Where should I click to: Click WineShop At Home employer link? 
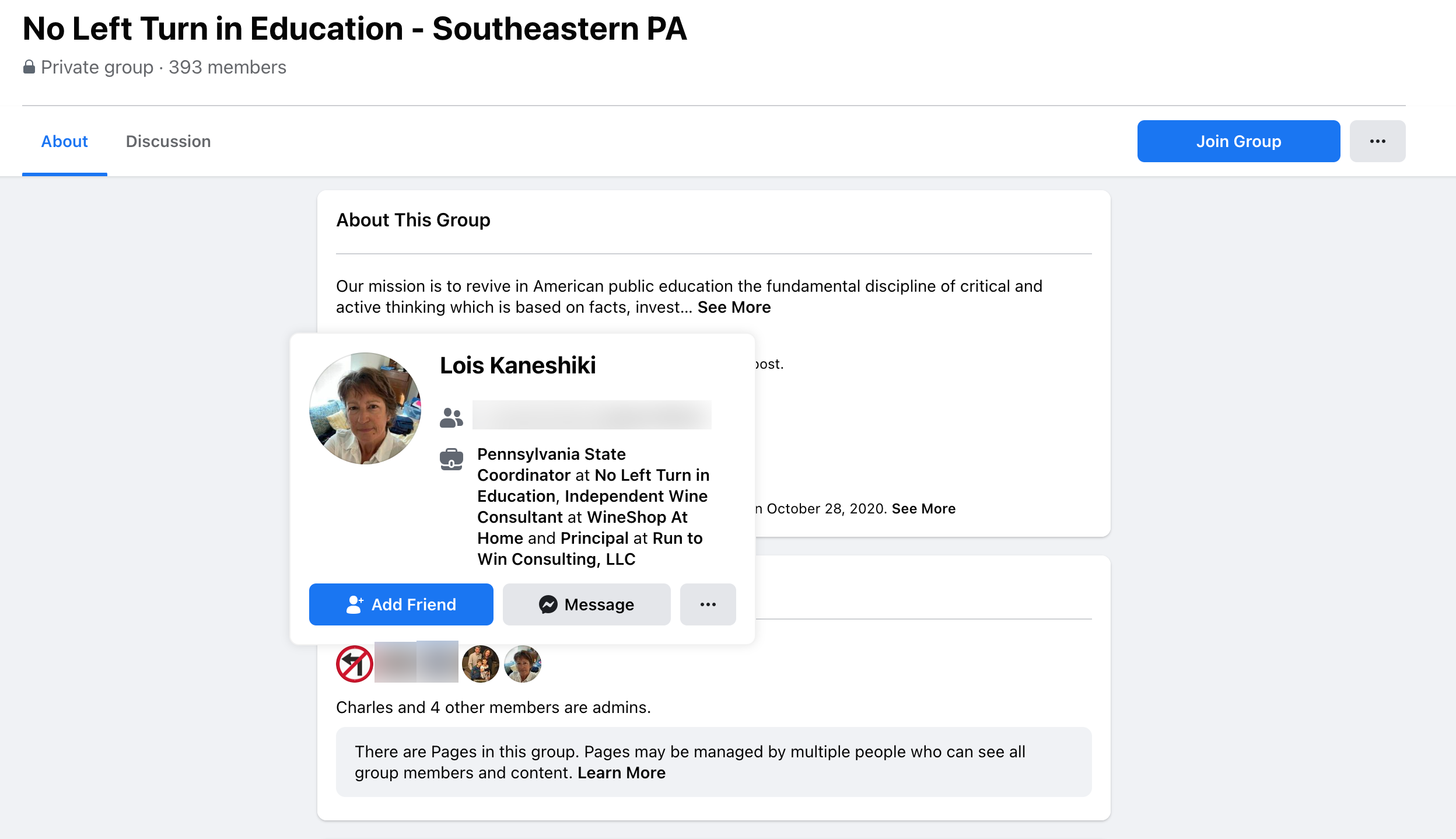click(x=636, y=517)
* * *
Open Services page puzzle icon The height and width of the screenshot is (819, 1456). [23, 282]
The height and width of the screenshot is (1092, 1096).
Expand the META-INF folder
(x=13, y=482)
...
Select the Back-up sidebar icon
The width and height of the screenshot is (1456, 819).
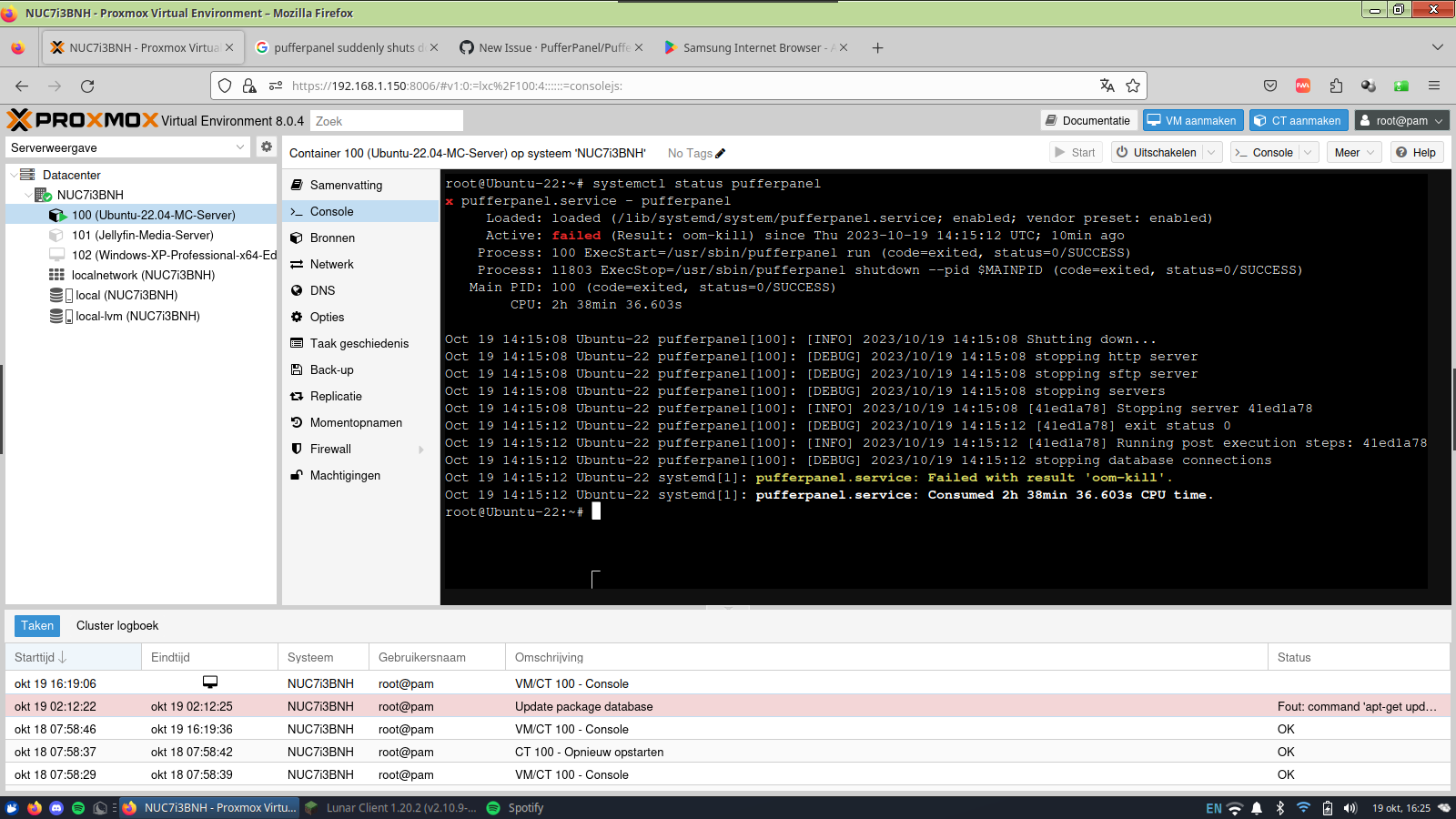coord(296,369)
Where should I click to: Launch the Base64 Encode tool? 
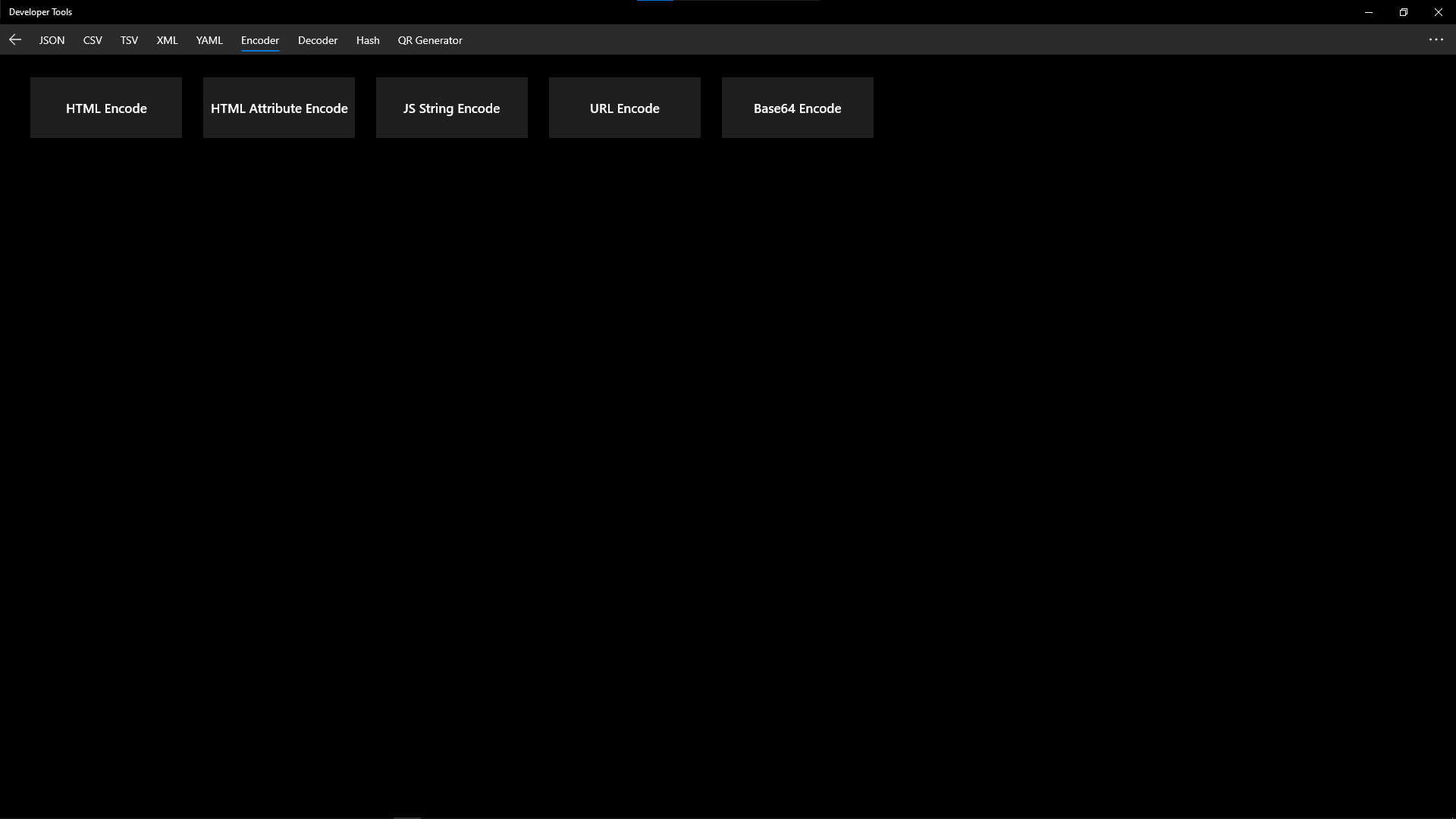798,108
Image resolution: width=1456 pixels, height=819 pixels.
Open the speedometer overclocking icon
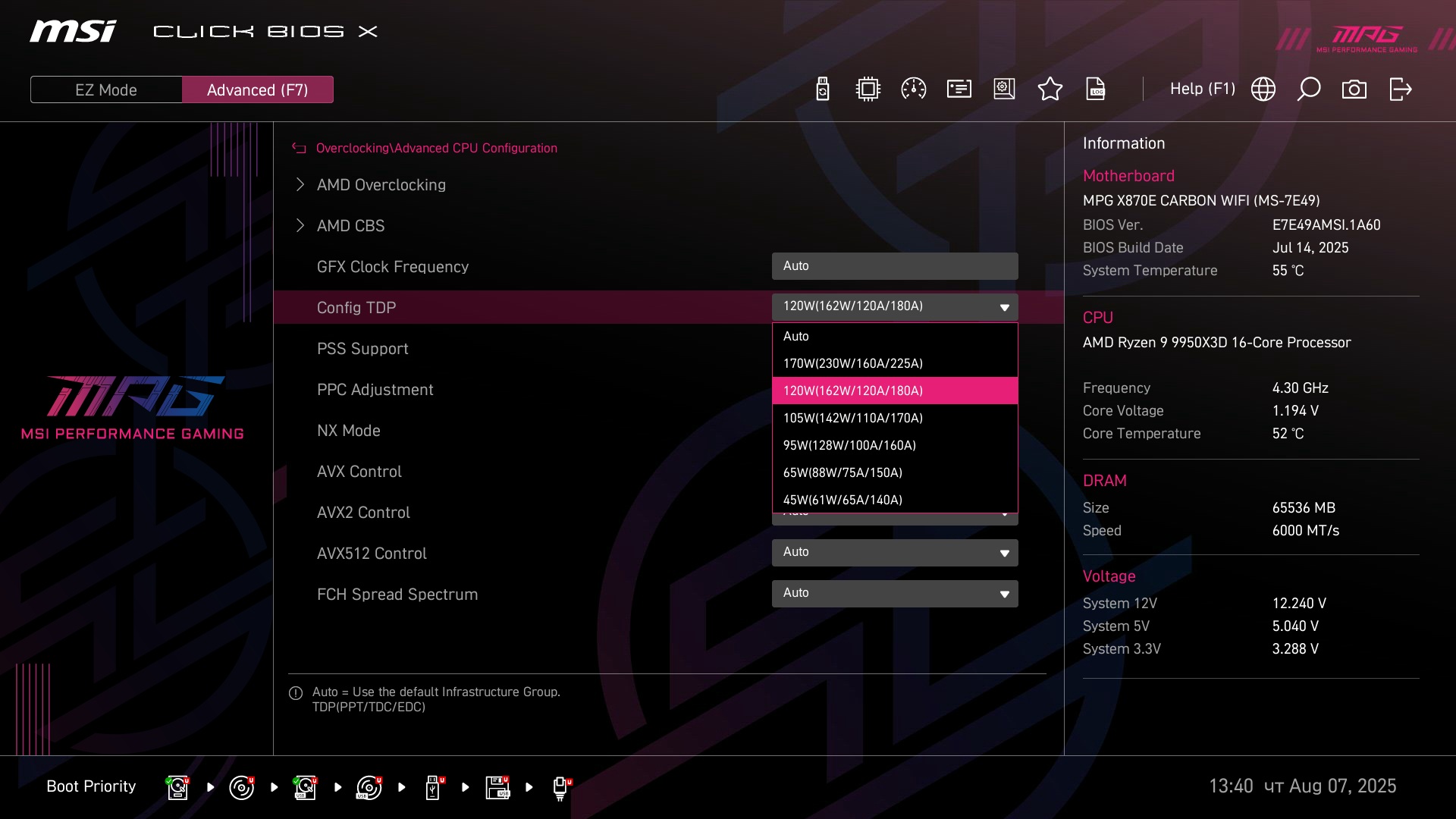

■ **Aim of the exercise**
Look through the entries above and quote exactly the lines from the line with "Image resolution: width=1456" to the line with "Open the speedometer overclocking icon", counting both of those lines.

■ **Exercise result**
Image resolution: width=1456 pixels, height=819 pixels.
Open the speedometer overclocking icon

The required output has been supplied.